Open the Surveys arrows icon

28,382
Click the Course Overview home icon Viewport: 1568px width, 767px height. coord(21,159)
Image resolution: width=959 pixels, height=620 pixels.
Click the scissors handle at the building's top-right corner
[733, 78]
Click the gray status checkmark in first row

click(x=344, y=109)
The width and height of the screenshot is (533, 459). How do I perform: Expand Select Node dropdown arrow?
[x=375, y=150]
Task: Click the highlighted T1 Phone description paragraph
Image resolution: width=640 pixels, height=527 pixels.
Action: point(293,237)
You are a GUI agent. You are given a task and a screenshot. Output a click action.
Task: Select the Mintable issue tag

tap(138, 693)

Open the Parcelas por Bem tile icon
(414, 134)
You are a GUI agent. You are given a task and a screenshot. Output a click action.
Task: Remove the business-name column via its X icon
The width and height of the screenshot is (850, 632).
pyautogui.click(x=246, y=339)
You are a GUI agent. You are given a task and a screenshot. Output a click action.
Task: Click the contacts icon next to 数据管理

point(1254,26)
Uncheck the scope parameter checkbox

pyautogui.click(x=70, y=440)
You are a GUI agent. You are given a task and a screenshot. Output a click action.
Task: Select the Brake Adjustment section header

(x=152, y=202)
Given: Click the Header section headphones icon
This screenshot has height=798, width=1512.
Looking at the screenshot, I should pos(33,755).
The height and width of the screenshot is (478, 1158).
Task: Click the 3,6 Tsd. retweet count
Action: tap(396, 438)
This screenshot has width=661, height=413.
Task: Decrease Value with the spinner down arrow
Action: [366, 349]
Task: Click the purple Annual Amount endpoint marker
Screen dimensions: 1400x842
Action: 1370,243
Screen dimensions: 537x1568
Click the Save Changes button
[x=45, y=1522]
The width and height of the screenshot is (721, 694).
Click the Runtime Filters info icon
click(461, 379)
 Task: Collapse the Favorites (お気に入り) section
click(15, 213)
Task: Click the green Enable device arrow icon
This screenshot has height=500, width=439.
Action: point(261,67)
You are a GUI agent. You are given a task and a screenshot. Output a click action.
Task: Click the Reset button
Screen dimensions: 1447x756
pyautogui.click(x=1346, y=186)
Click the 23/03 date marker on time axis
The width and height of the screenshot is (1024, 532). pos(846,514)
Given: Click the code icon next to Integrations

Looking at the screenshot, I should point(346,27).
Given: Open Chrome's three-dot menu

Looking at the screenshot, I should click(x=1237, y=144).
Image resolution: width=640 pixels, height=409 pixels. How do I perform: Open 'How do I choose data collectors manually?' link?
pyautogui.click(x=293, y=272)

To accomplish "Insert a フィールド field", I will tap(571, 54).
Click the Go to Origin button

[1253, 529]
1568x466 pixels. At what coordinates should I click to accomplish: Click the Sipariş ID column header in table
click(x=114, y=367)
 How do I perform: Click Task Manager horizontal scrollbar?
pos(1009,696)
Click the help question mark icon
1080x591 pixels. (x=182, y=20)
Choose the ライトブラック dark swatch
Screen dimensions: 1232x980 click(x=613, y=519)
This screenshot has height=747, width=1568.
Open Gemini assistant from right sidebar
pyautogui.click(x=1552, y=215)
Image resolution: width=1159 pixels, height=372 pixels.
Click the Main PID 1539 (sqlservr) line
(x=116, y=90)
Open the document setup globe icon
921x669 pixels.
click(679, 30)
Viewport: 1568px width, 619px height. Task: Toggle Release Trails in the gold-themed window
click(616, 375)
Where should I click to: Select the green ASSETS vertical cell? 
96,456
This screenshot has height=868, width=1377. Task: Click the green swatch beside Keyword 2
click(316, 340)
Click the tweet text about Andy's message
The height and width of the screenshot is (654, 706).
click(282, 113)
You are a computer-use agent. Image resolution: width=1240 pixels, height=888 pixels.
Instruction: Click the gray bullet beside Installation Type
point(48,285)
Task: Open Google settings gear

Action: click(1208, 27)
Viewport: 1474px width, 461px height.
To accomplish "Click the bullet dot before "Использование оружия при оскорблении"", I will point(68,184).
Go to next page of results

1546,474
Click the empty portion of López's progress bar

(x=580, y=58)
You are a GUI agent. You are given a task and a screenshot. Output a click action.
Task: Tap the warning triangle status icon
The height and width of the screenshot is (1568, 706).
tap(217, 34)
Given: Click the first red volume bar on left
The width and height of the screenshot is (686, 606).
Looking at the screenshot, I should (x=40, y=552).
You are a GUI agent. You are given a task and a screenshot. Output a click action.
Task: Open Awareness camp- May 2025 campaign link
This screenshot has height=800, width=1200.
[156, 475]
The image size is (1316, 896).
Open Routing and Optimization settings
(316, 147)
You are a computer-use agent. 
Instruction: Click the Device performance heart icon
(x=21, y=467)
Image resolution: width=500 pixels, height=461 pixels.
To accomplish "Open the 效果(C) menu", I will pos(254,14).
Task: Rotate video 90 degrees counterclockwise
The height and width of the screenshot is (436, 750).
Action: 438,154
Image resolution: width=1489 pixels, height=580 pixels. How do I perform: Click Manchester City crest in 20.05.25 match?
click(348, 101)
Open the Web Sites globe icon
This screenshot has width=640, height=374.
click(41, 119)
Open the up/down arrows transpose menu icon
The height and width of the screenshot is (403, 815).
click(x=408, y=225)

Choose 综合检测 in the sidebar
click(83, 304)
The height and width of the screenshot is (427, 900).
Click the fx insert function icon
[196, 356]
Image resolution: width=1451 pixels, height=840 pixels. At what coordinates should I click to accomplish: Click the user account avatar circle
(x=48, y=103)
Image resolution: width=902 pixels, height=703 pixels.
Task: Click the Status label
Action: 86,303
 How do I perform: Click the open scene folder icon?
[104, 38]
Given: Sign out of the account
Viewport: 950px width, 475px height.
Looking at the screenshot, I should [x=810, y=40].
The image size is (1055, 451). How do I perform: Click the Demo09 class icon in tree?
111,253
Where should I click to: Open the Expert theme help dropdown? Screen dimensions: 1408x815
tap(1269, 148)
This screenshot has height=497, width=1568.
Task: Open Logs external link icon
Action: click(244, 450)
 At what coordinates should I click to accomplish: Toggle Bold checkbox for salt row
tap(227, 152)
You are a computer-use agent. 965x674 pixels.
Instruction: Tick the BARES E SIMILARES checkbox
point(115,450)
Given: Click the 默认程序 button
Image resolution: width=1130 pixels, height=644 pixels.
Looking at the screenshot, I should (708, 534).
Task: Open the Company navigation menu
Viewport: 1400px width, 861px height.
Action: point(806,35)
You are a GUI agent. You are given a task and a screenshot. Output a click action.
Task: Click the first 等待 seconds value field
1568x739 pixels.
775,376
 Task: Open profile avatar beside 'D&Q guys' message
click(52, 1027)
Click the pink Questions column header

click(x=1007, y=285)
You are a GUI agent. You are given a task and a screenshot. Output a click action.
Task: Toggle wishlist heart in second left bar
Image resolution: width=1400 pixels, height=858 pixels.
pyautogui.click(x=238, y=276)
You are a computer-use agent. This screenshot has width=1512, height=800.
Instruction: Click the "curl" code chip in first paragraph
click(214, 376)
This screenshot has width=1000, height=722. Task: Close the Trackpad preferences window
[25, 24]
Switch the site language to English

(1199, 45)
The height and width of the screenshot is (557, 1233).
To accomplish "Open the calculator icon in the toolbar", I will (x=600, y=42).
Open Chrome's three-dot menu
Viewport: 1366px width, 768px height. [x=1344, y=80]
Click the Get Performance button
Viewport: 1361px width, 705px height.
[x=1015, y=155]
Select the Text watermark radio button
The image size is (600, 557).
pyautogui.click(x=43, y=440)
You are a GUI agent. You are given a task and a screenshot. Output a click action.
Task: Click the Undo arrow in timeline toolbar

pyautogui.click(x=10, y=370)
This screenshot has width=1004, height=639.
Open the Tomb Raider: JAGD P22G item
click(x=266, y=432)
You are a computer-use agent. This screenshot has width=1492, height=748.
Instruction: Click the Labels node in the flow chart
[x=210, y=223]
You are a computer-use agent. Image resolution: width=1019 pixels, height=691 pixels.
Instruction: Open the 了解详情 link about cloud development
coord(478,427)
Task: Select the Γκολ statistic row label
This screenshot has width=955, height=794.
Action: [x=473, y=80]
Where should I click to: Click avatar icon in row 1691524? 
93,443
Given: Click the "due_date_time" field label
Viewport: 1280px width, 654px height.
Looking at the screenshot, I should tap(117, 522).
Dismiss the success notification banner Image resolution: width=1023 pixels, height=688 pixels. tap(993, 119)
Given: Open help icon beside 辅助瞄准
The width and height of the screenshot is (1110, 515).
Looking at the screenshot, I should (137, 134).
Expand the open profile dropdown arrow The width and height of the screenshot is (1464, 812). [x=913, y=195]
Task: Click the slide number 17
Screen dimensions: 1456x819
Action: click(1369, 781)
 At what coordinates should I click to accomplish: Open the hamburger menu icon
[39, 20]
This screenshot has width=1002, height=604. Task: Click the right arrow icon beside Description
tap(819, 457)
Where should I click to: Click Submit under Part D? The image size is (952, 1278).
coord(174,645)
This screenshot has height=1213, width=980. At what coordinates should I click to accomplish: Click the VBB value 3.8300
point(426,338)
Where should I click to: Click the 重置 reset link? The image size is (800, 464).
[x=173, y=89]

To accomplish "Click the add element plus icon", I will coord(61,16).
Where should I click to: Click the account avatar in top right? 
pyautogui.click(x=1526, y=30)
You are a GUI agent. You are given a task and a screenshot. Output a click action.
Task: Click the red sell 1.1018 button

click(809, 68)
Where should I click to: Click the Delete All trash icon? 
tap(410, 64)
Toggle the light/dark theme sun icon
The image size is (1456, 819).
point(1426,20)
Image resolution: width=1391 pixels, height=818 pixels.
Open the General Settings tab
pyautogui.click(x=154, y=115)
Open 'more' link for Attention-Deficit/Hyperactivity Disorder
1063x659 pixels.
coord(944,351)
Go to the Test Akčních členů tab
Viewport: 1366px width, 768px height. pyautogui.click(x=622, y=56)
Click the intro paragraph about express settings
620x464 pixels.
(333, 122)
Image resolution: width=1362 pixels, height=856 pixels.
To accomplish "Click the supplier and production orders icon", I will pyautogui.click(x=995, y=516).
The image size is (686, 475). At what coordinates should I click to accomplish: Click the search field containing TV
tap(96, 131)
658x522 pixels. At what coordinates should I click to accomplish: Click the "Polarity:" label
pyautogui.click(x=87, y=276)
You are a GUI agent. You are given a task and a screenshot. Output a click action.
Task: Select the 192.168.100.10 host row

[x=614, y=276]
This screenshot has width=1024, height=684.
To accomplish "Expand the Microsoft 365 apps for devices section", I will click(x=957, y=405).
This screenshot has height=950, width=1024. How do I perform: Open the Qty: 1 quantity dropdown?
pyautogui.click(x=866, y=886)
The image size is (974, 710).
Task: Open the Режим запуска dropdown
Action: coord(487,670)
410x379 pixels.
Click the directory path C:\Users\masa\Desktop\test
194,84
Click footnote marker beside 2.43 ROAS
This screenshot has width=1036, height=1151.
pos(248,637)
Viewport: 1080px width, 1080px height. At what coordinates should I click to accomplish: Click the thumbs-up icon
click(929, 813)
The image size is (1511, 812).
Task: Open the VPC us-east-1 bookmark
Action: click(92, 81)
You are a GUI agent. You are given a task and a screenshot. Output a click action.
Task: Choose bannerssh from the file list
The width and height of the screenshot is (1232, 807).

___

(Action item):
For this exercise, repeat exactly the lines of the data above from the one with "Image resolution: width=640 pixels, height=527" down to the one with "Task: Remove the", both end lines included.

(Exercise result):
Image resolution: width=640 pixels, height=527 pixels.
Action: point(293,237)
You are a GUI agent. You are given a task and a screenshot. Output a click action.
Task: Select the Mintable issue tag

tap(138, 693)

Open the Parcelas por Bem tile icon
(414, 134)
You are a GUI agent. You are given a task and a screenshot. Output a click action.
Task: Remove the business-name column via its X icon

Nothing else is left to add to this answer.